◆ About this task ◆
The records that follow must be transcribed in full, without any change.

*** Supplied entries ***

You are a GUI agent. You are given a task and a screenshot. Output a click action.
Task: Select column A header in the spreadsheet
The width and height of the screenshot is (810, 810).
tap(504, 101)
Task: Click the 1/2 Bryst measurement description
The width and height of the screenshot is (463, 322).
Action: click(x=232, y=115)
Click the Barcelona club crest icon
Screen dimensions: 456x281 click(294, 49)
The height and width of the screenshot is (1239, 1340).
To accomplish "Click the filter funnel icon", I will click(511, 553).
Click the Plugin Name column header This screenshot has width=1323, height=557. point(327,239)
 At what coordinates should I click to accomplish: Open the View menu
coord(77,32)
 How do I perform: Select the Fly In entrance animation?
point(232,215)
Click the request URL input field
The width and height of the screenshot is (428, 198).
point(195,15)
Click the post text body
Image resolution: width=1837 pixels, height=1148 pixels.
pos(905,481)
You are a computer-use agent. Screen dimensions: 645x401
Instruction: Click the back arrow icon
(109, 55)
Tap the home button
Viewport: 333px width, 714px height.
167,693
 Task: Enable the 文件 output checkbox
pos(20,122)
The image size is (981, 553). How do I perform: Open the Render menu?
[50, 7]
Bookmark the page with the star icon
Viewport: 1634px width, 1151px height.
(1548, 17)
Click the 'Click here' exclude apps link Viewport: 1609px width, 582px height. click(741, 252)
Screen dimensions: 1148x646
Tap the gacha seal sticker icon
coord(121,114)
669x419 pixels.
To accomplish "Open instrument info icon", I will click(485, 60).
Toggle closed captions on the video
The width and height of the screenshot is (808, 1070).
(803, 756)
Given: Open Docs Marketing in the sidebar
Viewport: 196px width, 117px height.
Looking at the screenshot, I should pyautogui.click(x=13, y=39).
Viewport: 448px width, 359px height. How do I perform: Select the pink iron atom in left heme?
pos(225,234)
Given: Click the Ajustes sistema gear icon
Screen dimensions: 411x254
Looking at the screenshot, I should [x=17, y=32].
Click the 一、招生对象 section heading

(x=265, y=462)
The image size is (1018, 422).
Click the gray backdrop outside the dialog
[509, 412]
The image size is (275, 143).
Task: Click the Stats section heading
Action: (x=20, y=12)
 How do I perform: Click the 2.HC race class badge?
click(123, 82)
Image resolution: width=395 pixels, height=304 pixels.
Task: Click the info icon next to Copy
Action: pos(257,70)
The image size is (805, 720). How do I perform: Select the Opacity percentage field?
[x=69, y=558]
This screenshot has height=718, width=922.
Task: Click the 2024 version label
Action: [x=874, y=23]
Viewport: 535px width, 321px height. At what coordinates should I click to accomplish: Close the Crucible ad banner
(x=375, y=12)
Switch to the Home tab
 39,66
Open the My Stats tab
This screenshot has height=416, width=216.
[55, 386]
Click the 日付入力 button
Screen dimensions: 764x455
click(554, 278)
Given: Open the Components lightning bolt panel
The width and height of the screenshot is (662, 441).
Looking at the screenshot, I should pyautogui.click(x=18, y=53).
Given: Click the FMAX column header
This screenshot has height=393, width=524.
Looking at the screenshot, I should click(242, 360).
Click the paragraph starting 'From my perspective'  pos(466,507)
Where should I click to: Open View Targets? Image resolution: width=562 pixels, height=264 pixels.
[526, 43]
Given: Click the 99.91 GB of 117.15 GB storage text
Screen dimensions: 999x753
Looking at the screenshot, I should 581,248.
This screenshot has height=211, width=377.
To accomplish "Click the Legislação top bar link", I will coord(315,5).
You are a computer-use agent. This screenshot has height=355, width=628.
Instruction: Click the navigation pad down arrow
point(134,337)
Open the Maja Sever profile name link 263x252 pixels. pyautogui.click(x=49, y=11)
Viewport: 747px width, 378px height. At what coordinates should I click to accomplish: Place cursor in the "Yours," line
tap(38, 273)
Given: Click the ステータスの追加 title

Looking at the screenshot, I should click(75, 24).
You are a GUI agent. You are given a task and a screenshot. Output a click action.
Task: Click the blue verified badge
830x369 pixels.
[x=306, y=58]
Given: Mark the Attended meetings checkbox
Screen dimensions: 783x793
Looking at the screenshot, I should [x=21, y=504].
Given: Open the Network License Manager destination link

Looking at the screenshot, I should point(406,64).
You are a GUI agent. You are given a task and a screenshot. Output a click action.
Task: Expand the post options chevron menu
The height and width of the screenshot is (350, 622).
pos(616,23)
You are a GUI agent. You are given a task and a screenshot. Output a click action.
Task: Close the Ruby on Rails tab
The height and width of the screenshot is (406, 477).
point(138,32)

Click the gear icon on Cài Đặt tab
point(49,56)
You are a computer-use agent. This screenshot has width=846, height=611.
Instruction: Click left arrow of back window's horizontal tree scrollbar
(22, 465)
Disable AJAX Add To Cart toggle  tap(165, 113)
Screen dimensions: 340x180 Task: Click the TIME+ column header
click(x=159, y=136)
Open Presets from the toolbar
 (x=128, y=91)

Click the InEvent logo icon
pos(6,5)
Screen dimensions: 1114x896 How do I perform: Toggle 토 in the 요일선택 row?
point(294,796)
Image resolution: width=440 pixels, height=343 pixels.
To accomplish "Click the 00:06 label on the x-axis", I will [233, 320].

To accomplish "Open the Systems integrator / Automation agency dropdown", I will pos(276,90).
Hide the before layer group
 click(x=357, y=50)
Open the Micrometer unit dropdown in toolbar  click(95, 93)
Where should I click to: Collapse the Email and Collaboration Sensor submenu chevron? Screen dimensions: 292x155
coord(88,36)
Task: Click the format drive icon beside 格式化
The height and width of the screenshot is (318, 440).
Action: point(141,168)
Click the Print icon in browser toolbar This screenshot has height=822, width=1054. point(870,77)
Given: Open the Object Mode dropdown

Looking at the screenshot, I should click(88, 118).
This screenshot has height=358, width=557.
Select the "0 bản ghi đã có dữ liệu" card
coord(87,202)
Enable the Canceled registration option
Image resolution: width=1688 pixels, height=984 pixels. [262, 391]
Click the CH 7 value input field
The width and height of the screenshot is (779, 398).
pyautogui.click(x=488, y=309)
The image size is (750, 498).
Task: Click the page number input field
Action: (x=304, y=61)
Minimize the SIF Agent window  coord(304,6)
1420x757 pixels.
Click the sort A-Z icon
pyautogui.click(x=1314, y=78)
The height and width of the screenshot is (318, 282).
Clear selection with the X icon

*** End of Supplied entries ***

◆ Task output ◆
You are a GUI agent. You are given a task and a screenshot. Output a click action.
Task: Select column A header in the spreadsheet
The width and height of the screenshot is (810, 810).
tap(504, 101)
Task: Click the 1/2 Bryst measurement description
The width and height of the screenshot is (463, 322).
Action: click(x=232, y=115)
Click the Barcelona club crest icon
Screen dimensions: 456x281 click(294, 49)
The height and width of the screenshot is (1239, 1340).
To accomplish "Click the filter funnel icon", I will click(511, 553).
Click the Plugin Name column header This screenshot has width=1323, height=557. point(327,239)
 At what coordinates should I click to accomplish: Open the View menu
coord(77,32)
 How do I perform: Select the Fly In entrance animation?
point(232,215)
Click the request URL input field
The width and height of the screenshot is (428, 198).
point(195,15)
Click the post text body
Image resolution: width=1837 pixels, height=1148 pixels.
pos(905,481)
You are a computer-use agent. Screen dimensions: 645x401
Instruction: Click the back arrow icon
(109, 55)
Tap the home button
Viewport: 333px width, 714px height.
167,693
 Task: Enable the 文件 output checkbox
pos(20,122)
The image size is (981, 553). How do I perform: Open the Render menu?
[50, 7]
Bookmark the page with the star icon
Viewport: 1634px width, 1151px height.
(1548, 17)
Click the 'Click here' exclude apps link Viewport: 1609px width, 582px height. click(741, 252)
Screen dimensions: 1148x646
Tap the gacha seal sticker icon
coord(121,114)
669x419 pixels.
To accomplish "Open instrument info icon", I will click(485, 60).
Toggle closed captions on the video
The width and height of the screenshot is (808, 1070).
(803, 756)
Given: Open Docs Marketing in the sidebar
Viewport: 196px width, 117px height.
Looking at the screenshot, I should pyautogui.click(x=13, y=39).
Viewport: 448px width, 359px height. How do I perform: Select the pink iron atom in left heme?
pos(225,234)
Given: Click the Ajustes sistema gear icon
Screen dimensions: 411x254
Looking at the screenshot, I should [x=17, y=32].
Click the 一、招生对象 section heading

(x=265, y=462)
The image size is (1018, 422).
Click the gray backdrop outside the dialog
[509, 412]
The image size is (275, 143).
Task: Click the Stats section heading
Action: (x=20, y=12)
 How do I perform: Click the 2.HC race class badge?
click(123, 82)
Image resolution: width=395 pixels, height=304 pixels.
Task: Click the info icon next to Copy
Action: pos(257,70)
The image size is (805, 720). How do I perform: Select the Opacity percentage field?
[x=69, y=558]
This screenshot has height=718, width=922.
Task: Click the 2024 version label
Action: [x=874, y=23]
Viewport: 535px width, 321px height. At what coordinates should I click to accomplish: Close the Crucible ad banner
(x=375, y=12)
Switch to the Home tab
 39,66
Open the My Stats tab
This screenshot has height=416, width=216.
[55, 386]
Click the 日付入力 button
Screen dimensions: 764x455
click(554, 278)
Given: Open the Components lightning bolt panel
The width and height of the screenshot is (662, 441).
Looking at the screenshot, I should pyautogui.click(x=18, y=53).
Given: Click the FMAX column header
This screenshot has height=393, width=524.
Looking at the screenshot, I should click(242, 360).
Click the paragraph starting 'From my perspective'  pos(466,507)
Where should I click to: Open View Targets? Image resolution: width=562 pixels, height=264 pixels.
[526, 43]
Given: Click the 99.91 GB of 117.15 GB storage text
Screen dimensions: 999x753
Looking at the screenshot, I should 581,248.
This screenshot has height=211, width=377.
To accomplish "Click the Legislação top bar link", I will coord(315,5).
You are a computer-use agent. This screenshot has height=355, width=628.
Instruction: Click the navigation pad down arrow
point(134,337)
Open the Maja Sever profile name link 263x252 pixels. pyautogui.click(x=49, y=11)
Viewport: 747px width, 378px height. At what coordinates should I click to accomplish: Place cursor in the "Yours," line
tap(38, 273)
Given: Click the ステータスの追加 title

Looking at the screenshot, I should click(75, 24).
You are a GUI agent. You are given a task and a screenshot. Output a click action.
Task: Click the blue verified badge
830x369 pixels.
[x=306, y=58]
Given: Mark the Attended meetings checkbox
Screen dimensions: 783x793
Looking at the screenshot, I should [x=21, y=504].
Given: Open the Network License Manager destination link

Looking at the screenshot, I should point(406,64).
You are a GUI agent. You are given a task and a screenshot. Output a click action.
Task: Expand the post options chevron menu
The height and width of the screenshot is (350, 622).
pos(616,23)
You are a GUI agent. You are given a task and a screenshot. Output a click action.
Task: Close the Ruby on Rails tab
The height and width of the screenshot is (406, 477).
point(138,32)

Click the gear icon on Cài Đặt tab
point(49,56)
You are a computer-use agent. This screenshot has width=846, height=611.
Instruction: Click left arrow of back window's horizontal tree scrollbar
(22, 465)
Disable AJAX Add To Cart toggle  tap(165, 113)
Screen dimensions: 340x180 Task: Click the TIME+ column header
click(x=159, y=136)
Open Presets from the toolbar
 (x=128, y=91)

Click the InEvent logo icon
pos(6,5)
Screen dimensions: 1114x896 How do I perform: Toggle 토 in the 요일선택 row?
point(294,796)
Image resolution: width=440 pixels, height=343 pixels.
To accomplish "Click the 00:06 label on the x-axis", I will [233, 320].

To accomplish "Open the Systems integrator / Automation agency dropdown", I will pos(276,90).
Hide the before layer group
 click(x=357, y=50)
Open the Micrometer unit dropdown in toolbar  click(95, 93)
Where should I click to: Collapse the Email and Collaboration Sensor submenu chevron? Screen dimensions: 292x155
coord(88,36)
Task: Click the format drive icon beside 格式化
The height and width of the screenshot is (318, 440).
Action: point(141,168)
Click the Print icon in browser toolbar This screenshot has height=822, width=1054. point(870,77)
Given: Open the Object Mode dropdown

Looking at the screenshot, I should click(88, 118).
This screenshot has height=358, width=557.
Select the "0 bản ghi đã có dữ liệu" card
coord(87,202)
Enable the Canceled registration option
Image resolution: width=1688 pixels, height=984 pixels. [262, 391]
Click the CH 7 value input field
The width and height of the screenshot is (779, 398).
pyautogui.click(x=488, y=309)
The image size is (750, 498).
Task: Click the page number input field
Action: (x=304, y=61)
Minimize the SIF Agent window  coord(304,6)
1420x757 pixels.
Click the sort A-Z icon
pyautogui.click(x=1314, y=78)
The height and width of the screenshot is (318, 282).
Clear selection with the X icon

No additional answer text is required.